As a benefits consultant, your clients ultimately judge your performance by the impact your services have on their healthcare costs and employee engagement with the benefits plan. Measuring reductions in overall spend is easy year-over-year, but how do you know how the benefits plan is performing on a monthly or quarterly basis? Moreover, what is the best way to measure satisfaction?
So what is the magic mumber in telemedicine?
Utilization rate. And do you know why? One simple reason. If your clients’ employees don’t engage this service, nobody wins. Not your clients. Not their employees. Not you as the broker. Employee usage is the engine that drives this benefit and without engagement, all the savings and perks go untapped.
The employee utilization rate is the number that should flash neon in the minds of all HR department personnel when they hear the telemedicine provider's name. But, many of the consultants we talk to don’t know the employee utilization rate or ROI for their client’s telemedicine benefit.
Since we live and die by the employee utilization and ROI of each one of our clients, that is a painful thing to hear. Usually what comes after “I don’t know the employee utilization rate” is “it’s really low.” The sad fact is that most telemedicine providers don’t lead with these metrics in reporting. In many cases, reporting is buried in the annual performance metrics of the major medical plan.
Employee utilization rate is undoubtedly the number one factor that impacts cost savings for your clients—but it doesn’t end there. High utilization rates indicate an engaged employee base that feels cared for—promoting higher satisfaction levels and company morale. Your clients can also expect to attract and retain more top talent and see higher levels of productivity when telemedicine utilization rates are higher.
INDUSTRY LEADING UTILIZATION RATE
At First Stop Health, we lead the telemedicine industry with an average employee utilization rate of over 40%. Our competitors' best is around 7% while telemedicine that comes embedded in major medical policies is a very distant third at around 1% employee utilization—hardly providing any benefit at all. It’s important to note that to achieve a positive ROI, companies typically need an employee utilization rate of at least 30%.

DATA EXCERPTS:
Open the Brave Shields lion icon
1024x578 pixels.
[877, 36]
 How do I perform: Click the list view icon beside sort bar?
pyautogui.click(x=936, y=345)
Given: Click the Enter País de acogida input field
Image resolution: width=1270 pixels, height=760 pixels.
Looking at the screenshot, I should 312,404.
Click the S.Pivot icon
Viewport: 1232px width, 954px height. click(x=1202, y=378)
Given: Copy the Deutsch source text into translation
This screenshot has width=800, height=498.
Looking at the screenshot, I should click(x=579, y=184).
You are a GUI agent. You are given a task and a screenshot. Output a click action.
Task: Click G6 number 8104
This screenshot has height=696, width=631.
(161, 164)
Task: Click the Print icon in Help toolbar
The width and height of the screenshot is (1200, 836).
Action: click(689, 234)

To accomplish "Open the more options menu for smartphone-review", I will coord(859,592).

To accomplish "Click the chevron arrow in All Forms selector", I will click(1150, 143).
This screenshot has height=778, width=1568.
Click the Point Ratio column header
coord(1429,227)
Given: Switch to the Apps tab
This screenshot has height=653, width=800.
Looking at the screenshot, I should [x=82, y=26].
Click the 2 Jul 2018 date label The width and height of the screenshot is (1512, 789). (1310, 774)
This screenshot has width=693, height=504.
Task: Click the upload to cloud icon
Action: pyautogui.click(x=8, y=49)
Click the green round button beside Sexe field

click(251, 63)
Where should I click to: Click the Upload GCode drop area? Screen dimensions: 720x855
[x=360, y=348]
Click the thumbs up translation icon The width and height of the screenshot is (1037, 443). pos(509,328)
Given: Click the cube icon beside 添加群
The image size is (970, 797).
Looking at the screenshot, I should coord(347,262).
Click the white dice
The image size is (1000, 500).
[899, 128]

PROBLEMS AND TASKS:
a) According to the telemedicine passage, why is employee utilization rate the "magic number"? Answer in one to three sentences.
b) Please copy part of the telemedicine passage word for word: begin at the words "Utilization rate. And" and stop after "perks go untapped.".

PER-TASK OUTPUTS:
a) If the clients' employees don't engage the telemedicine service, nobody wins: not the clients, not their employees, and not the broker. Employee usage is the engine that drives the benefit, and without engagement all the savings and perks go untapped.

b)
Utilization rate. And do you know why? One simple reason. If your clients’ employees don’t engage this service, nobody wins. Not your clients. Not their employees. Not you as the broker. Employee usage is the engine that drives this benefit and without engagement, all the savings and perks go untapped.